● **Questions to answer**:
1. In the passage on gain sharing, how many hospitals took part in the early-1990s demonstration project on coronary artery bypass graft surgery?
2. Decide whether each statement agrees with the passage on gain sharing. Answer yes or no for each one, and quote the words of the passage that settle it.
(a) The six-site Medicare demonstration allows hospitals to pay physicians up to 25 percent of documented cost savings.
(b) All of the hospitals in the early-1990s demonstration implemented gain-sharing programs.
(c) Recent gain-sharing efforts focused mainly on limited and narrow high-cost technology.

Source passage START

However, the authors warn that, “if gain sharing were to have a true chance to play a role as a transitional strategy, we think that it is unlikely to be the kind of gain sharing that has occurred recently. These efforts have focused primarily on limited and narrow high-cost technology -- not without value, but too limited to address broader systemic organizational redesign, which might produce more-sustainable approaches to cost reduction and improvements in patient safety and quality.”
The authors lay out a much more far-reaching vision of gain sharing: “When we refer to ‘gain sharing,’ we mean the ability to share savings with physicians that result from the more appropriate use of imaging and testing services; or the careful and appropriate prescribing of therapeutics that use the least-costly appropriate therapy available.” Also appropriate to include in gain-sharing initiatives might be efforts to reduce medication errors; to substitute outpatient services for inpatient services; to introduce disease management techniques, and to improve end-of-life care.
Wilensky and her coauthors cite as a model a demonstration project conducted by the Centers for Medicare and Medicaid Services (then HCFA) in the early 1990s. In that demonstration, initiated when Wilensky was HCFA administrator, four selected hospitals agreed to accept a bundled payment covering Medicare Part A and Part B services for each beneficiary undergoing coronary artery bypass graft surgery. Participating hospitals and physicians were free to apportion the bundled payment in whatever fashion they agreed upon. At two hospitals, the parties chose to “align physicians’ incentives with those of the hospital by implementing gain-sharing programs, resulting in sizable reductions in costs in intensive care, laboratory, routine nursing, and pharmacy services costs.”
The authors recognize that there are several legal barriers standing in the way of the comprehensive gain-sharing initiatives they advocate, and they call for legislative action to eliminate these barriers. In the absence of legislative action, the only available avenue for new gain-sharing efforts will be a six-site Medicare demonstration project slated to run from 1 January 1 2007 through 31 December 2009. Hospitals will receive their regular Medicare reimbursements but will be allowed to pay physicians up to 25 percent of documented cost savings resulting from quality improvements.
In addition to the three lead articles, package also includes shorter Perspectives by Mayo Clinic president and CEO Denis Cortese and Mayo chief administrative officer Robert Smoldt; Health Futures Inc. president Jeff Goldsmith; and VHA vice president of research Ken Smithson and VHA executive vice president and chief operating officer Stuart Baker.

Source passage END
Provided information START

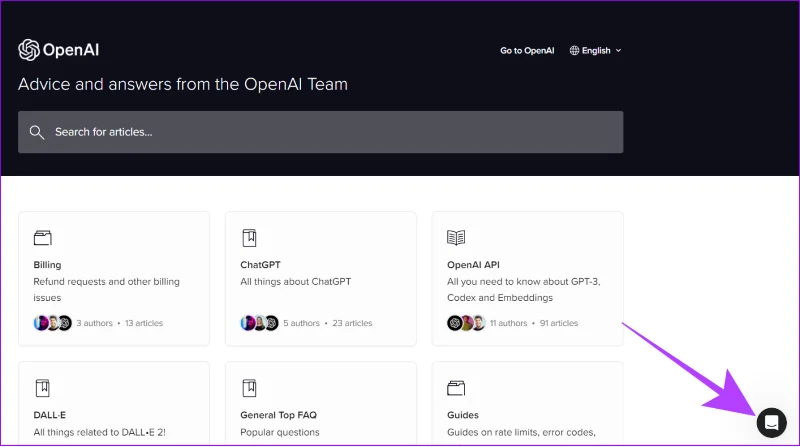Screen dimensions: 800x447
Task: Click the magnifier search icon
Action: click(37, 132)
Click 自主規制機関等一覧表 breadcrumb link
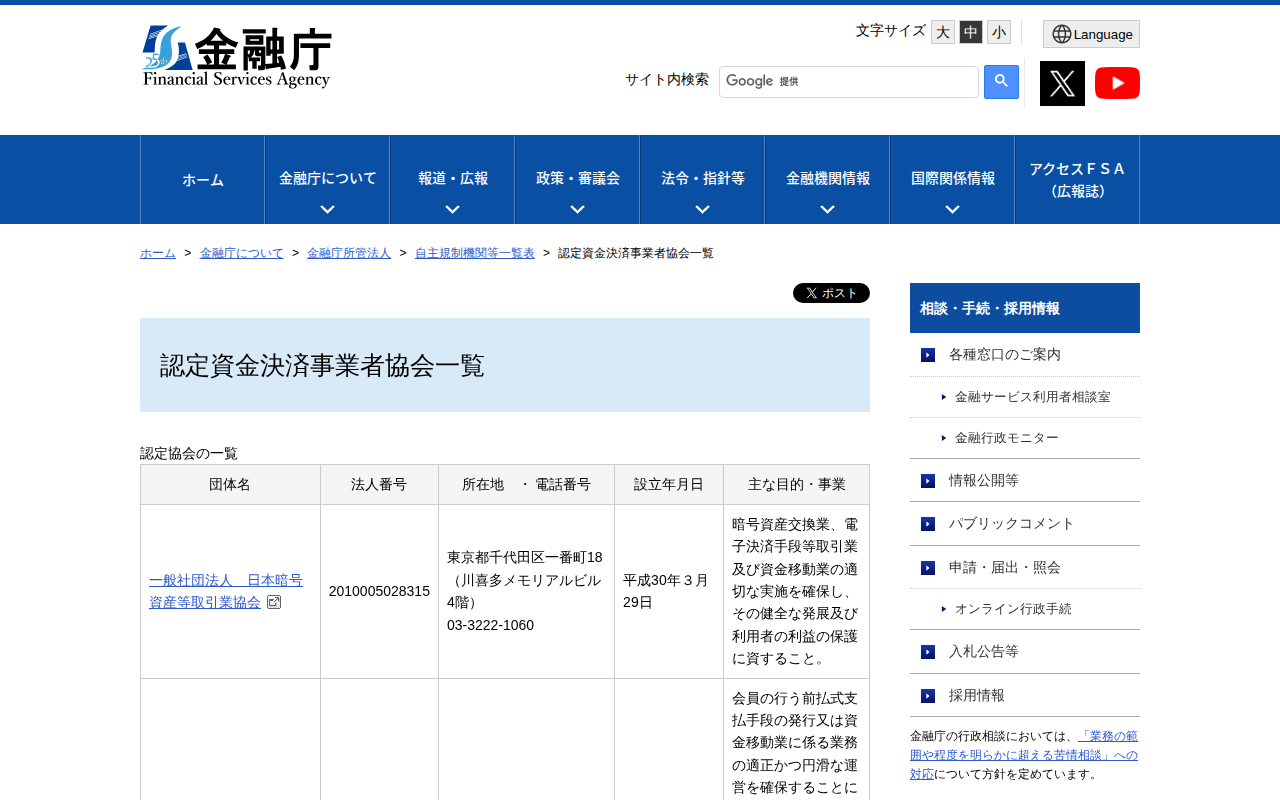 coord(474,253)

Provided information END

● **Responses per task**:
1. Four selected hospitals took part.

2.
(a) Yes: "will be allowed to pay physicians up to 25 percent of documented cost savings resulting from quality improvements"
(b) No: "At two hospitals, the parties chose to"
(c) Yes: "These efforts have focused primarily on limited and narrow high-cost technology"